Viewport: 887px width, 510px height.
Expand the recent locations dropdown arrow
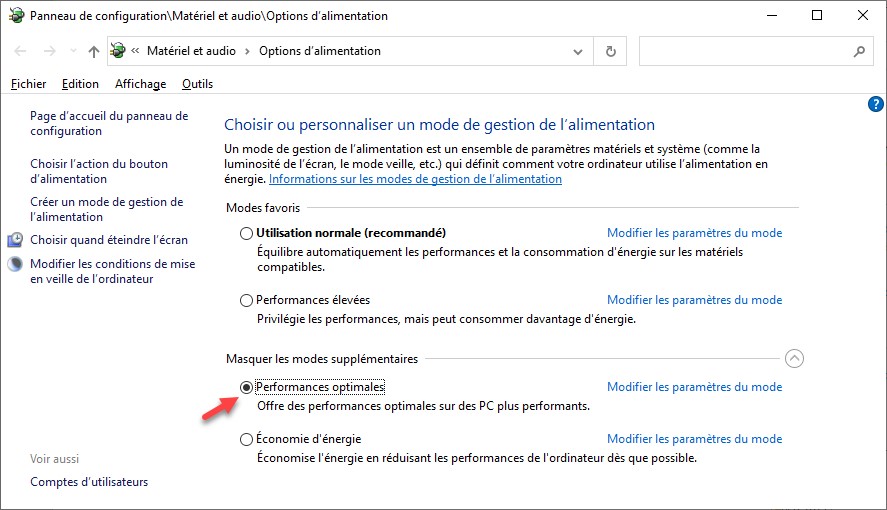[x=72, y=51]
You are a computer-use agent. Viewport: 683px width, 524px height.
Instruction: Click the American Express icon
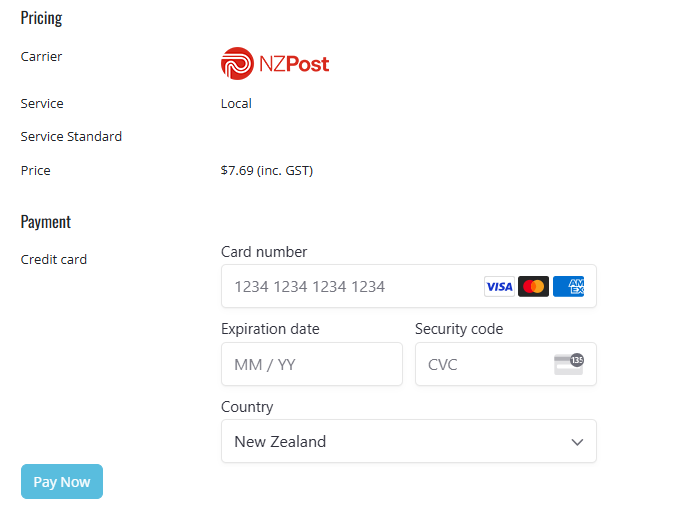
=====
▸ Work request: The answer must consist of the entries above, reproduced word for word, without any pictures.

▸ Expected answer:
Viewport: 887px width, 510px height.
Expand the recent locations dropdown arrow
[x=72, y=51]
You are a computer-use agent. Viewport: 683px width, 524px height.
Instruction: Click the American Express icon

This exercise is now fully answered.